Entries
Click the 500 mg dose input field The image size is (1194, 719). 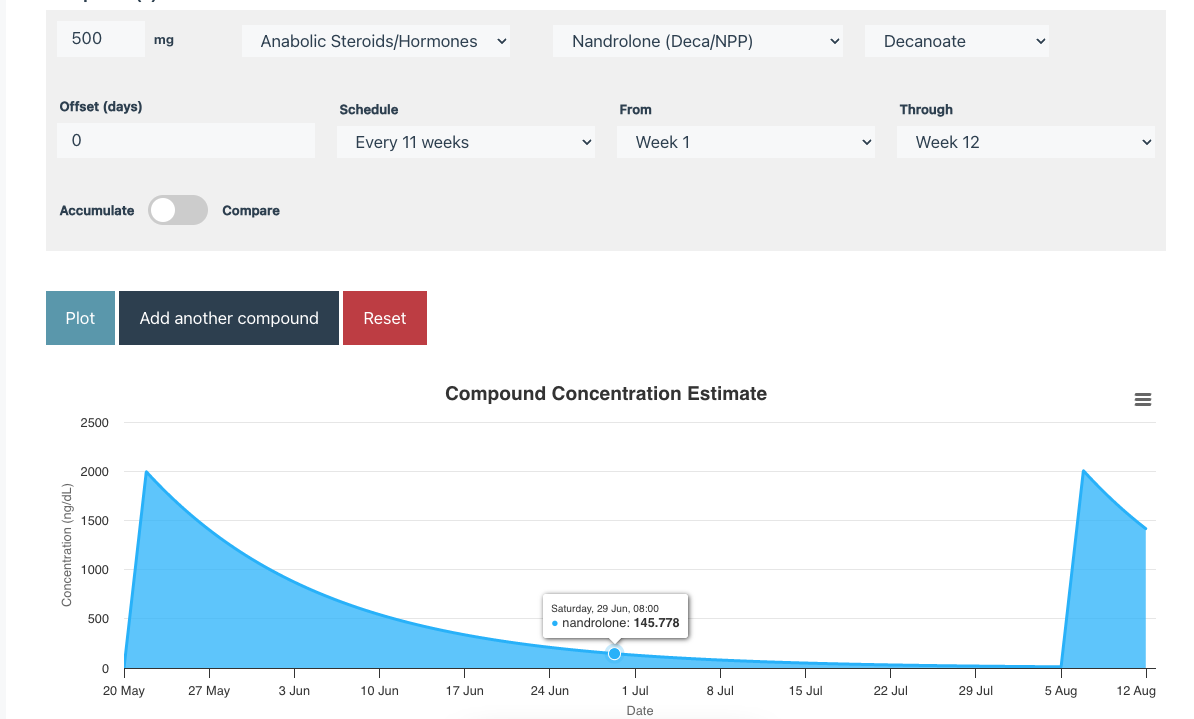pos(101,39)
...
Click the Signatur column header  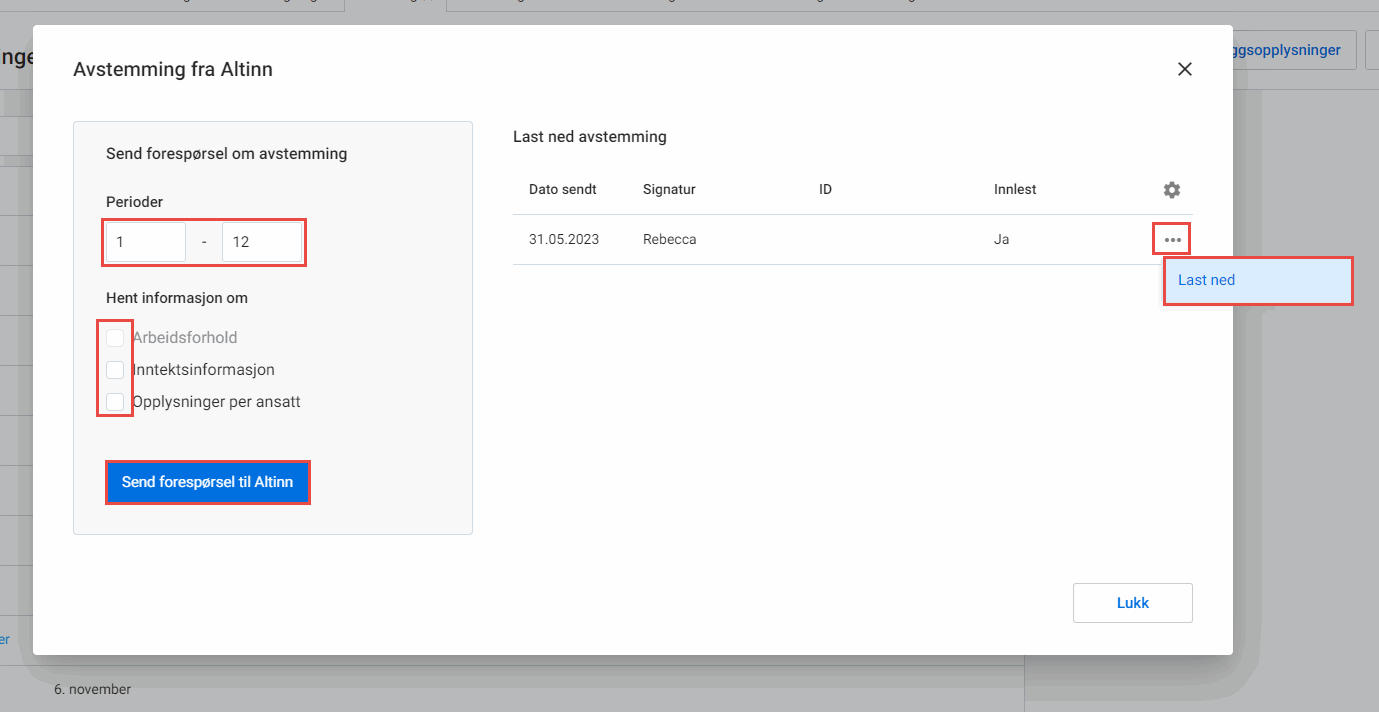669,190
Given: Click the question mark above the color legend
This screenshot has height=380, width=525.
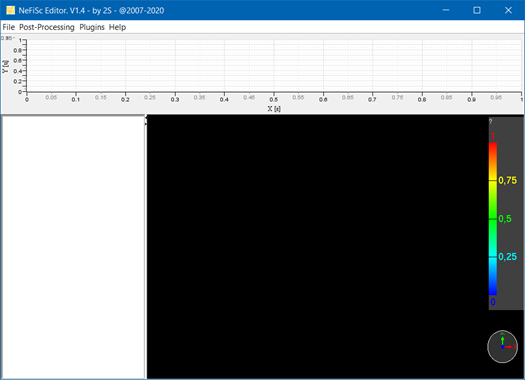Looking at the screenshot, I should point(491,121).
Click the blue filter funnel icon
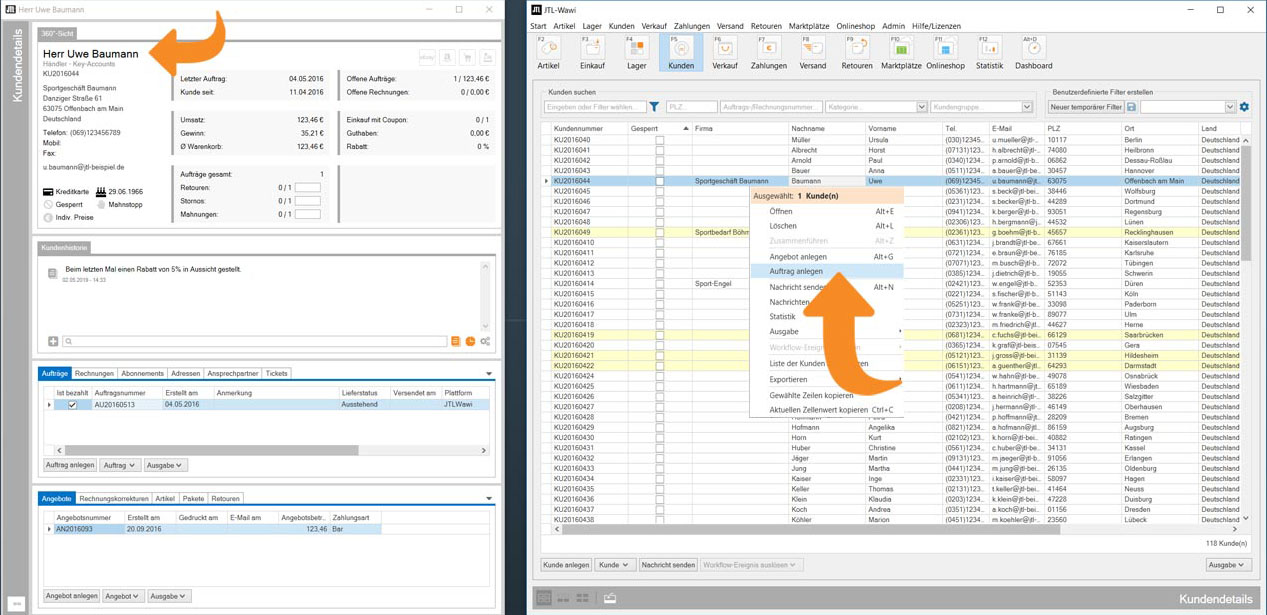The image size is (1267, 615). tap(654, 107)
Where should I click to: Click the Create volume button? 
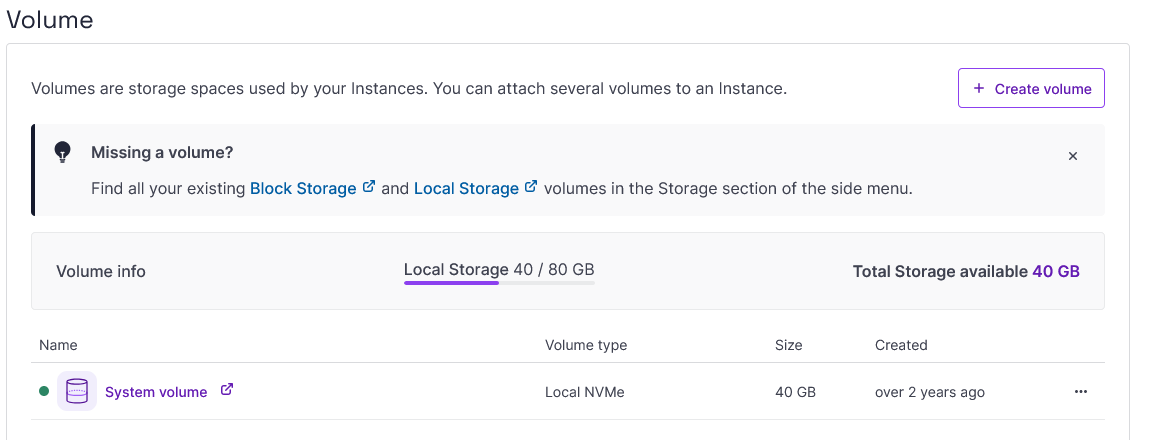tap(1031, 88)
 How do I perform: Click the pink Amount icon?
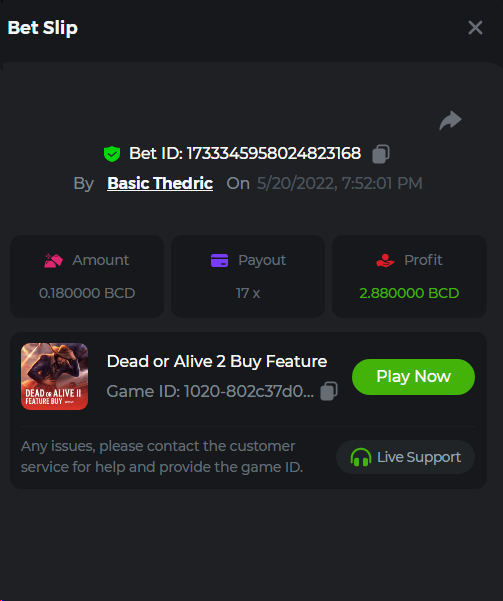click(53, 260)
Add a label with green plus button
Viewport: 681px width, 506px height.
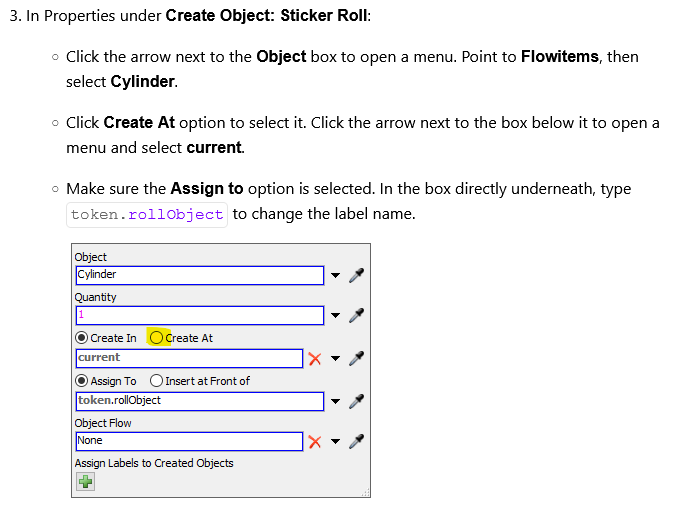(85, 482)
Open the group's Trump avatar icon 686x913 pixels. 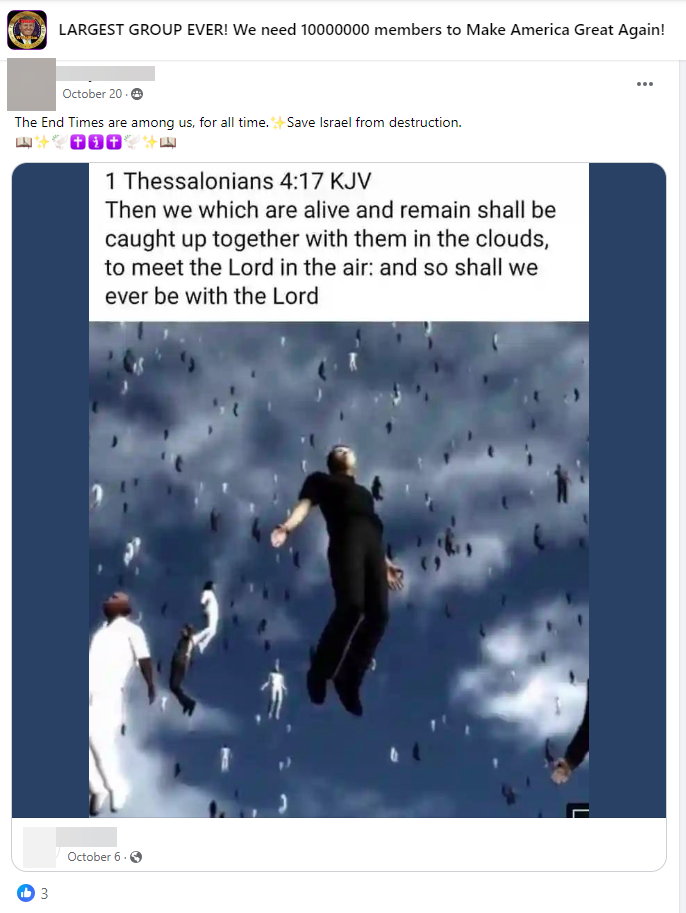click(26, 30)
---
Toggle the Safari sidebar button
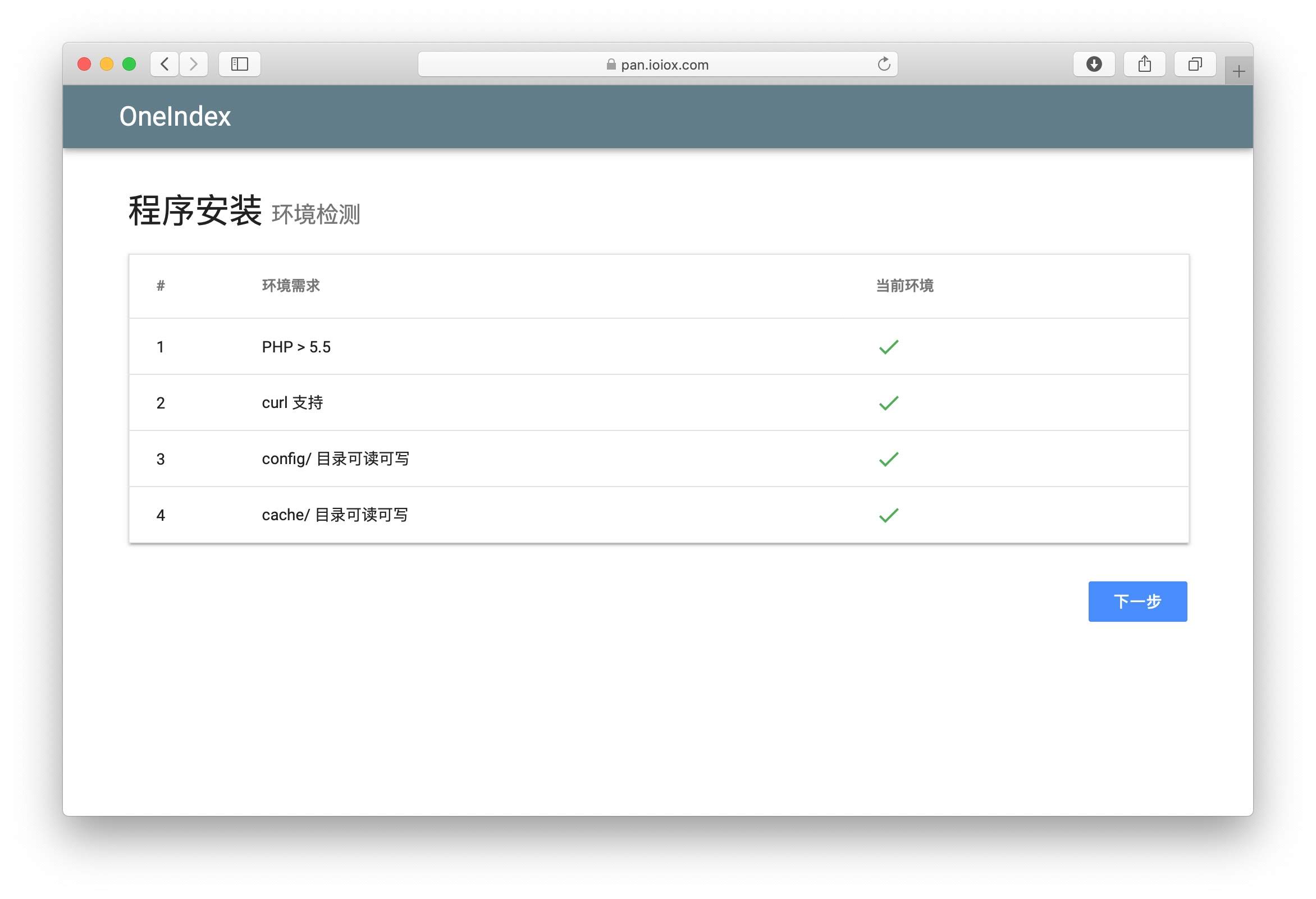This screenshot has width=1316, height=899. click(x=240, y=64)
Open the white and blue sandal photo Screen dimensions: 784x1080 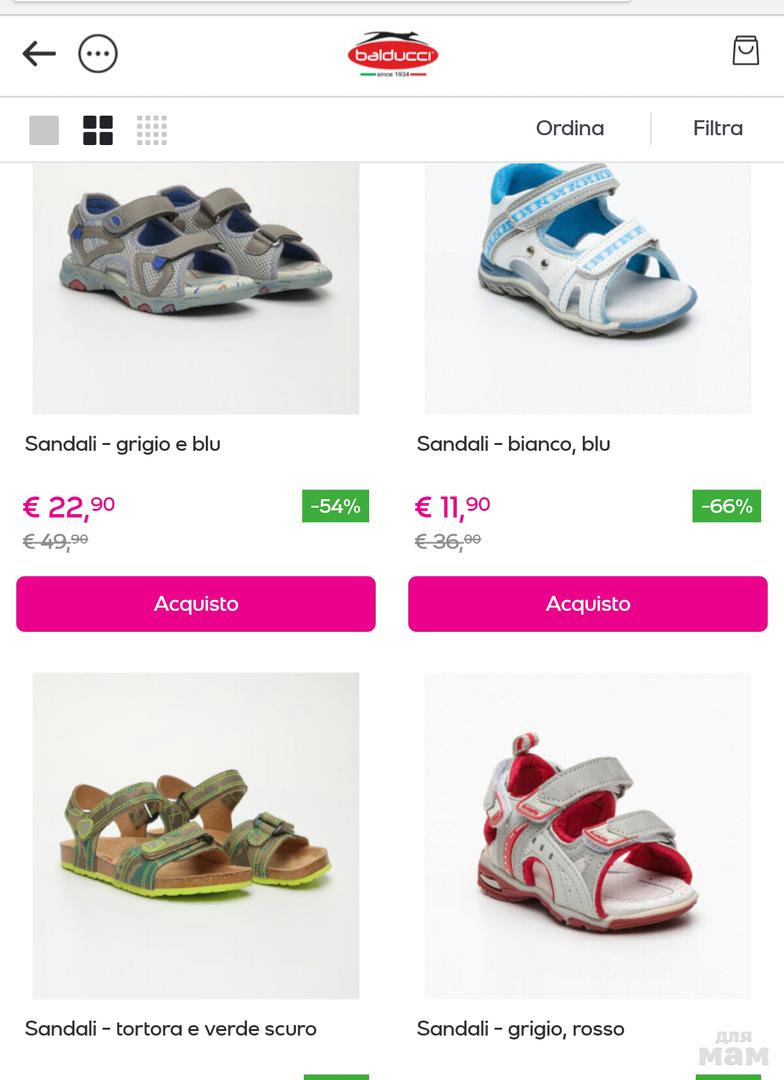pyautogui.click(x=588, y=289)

Directions
Please locate every line in the listing above that contains the word "button" and copy each one out. Case counts when matching.

Worked answer
Where should I click to: Click the Create volume button? 
Add a label with green plus button
Toggle the Safari sidebar button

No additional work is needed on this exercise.